• _Texte extrait_:
========================

Dépôt d’une question prioritaire de constitutionnalité devant le tribunal correctionnel de Montpellier

En France, la Constitution du 4 octobre 1958 a institué le Conseil constitutionnel chargé de veiller à la régularité des lois par rapport à la Constitution.

En 1971, par une décision « Liberté d’Association » le Conseil constitutionnel crée le « bloc de constitutionnalité » c’est à dire un ensemble de normes ayant la même « valeur » que la constitution.

Y figurent notamment la Constitution, la Déclaration des Droits de l’Homme et du Citoyen de 1789, le Préambule de la Constitution de 1946 et la Charte de l’Environnement.

Ainsi, les lois qui sont présentées au Conseil constitutionnel doivent être conformes à la loi à la Constitution mais également à l’ensemble de ces règles.

Initialement, seul le Président de la République, le Premier Ministre et les Présidents des deux assemblées (Assemblée Nationale et Sénat) pouvaient saisir le Conseil constitutionnel.

En 1974, la saisine a été élargie et ouverte à 60 députés, ou 60 sénateurs.

En 2008, une révision constitutionnelle a institué la question prioritaire de constitutionnalité.

Ce mécanisme permet de demander à une juridiction d’interroger le Conseil constitutionnel sur la conformité d’une disposition à la Constitution et au bloc de constitutionnalité.

========================

• _Documents fournis_:

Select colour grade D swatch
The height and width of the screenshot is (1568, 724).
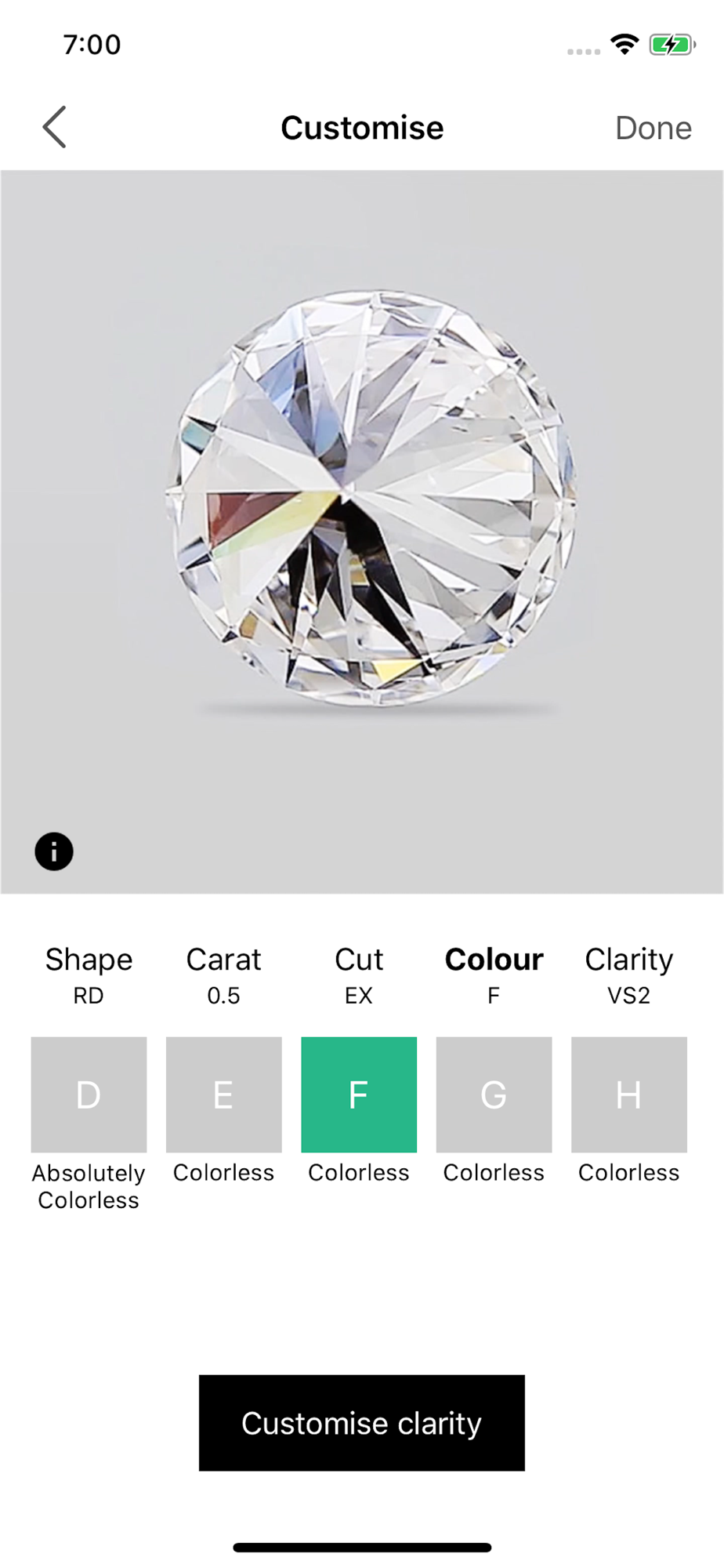coord(89,1094)
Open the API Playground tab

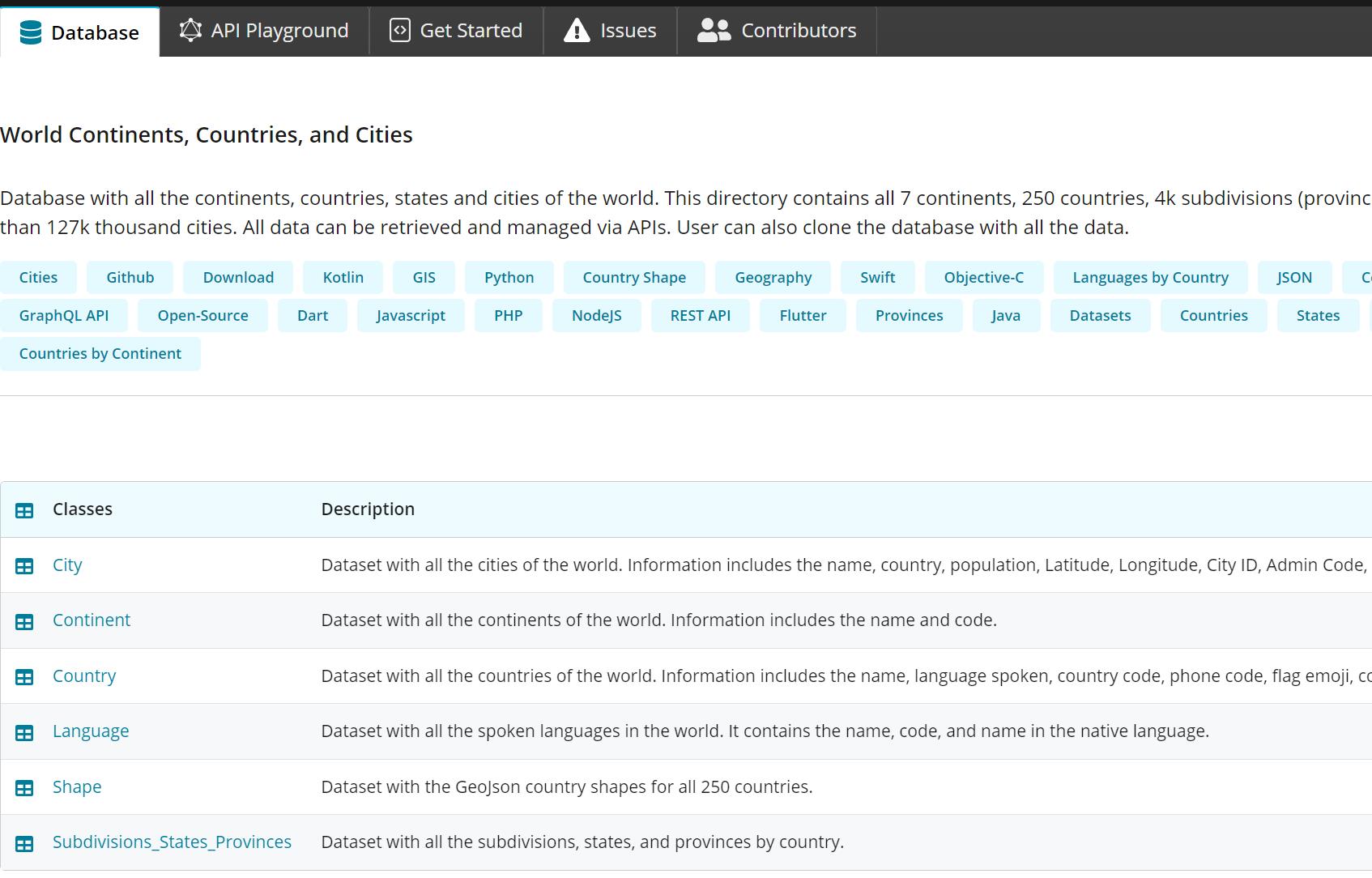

========================

• _Consigne_: Recopiez intégralement, sans y changer un seul mot, le texte ci-dessus sur la question prioritaire de constitutionnalité.

• _Réponse_:
Dépôt d’une question prioritaire de constitutionnalité devant le tribunal correctionnel de Montpellier

En France, la Constitution du 4 octobre 1958 a institué le Conseil constitutionnel chargé de veiller à la régularité des lois par rapport à la Constitution.

En 1971, par une décision « Liberté d’Association » le Conseil constitutionnel crée le « bloc de constitutionnalité » c’est à dire un ensemble de normes ayant la même « valeur » que la constitution.

Y figurent notamment la Constitution, la Déclaration des Droits de l’Homme et du Citoyen de 1789, le Préambule de la Constitution de 1946 et la Charte de l’Environnement.

Ainsi, les lois qui sont présentées au Conseil constitutionnel doivent être conformes à la loi à la Constitution mais également à l’ensemble de ces règles.

Initialement, seul le Président de la République, le Premier Ministre et les Présidents des deux assemblées (Assemblée Nationale et Sénat) pouvaient saisir le Conseil constitutionnel.

En 1974, la saisine a été élargie et ouverte à 60 députés, ou 60 sénateurs.

En 2008, une révision constitutionnelle a institué la question prioritaire de constitutionnalité.

Ce mécanisme permet de demander à une juridiction d’interroger le Conseil constitutionnel sur la conformité d’une disposition à la Constitution et au bloc de constitutionnalité.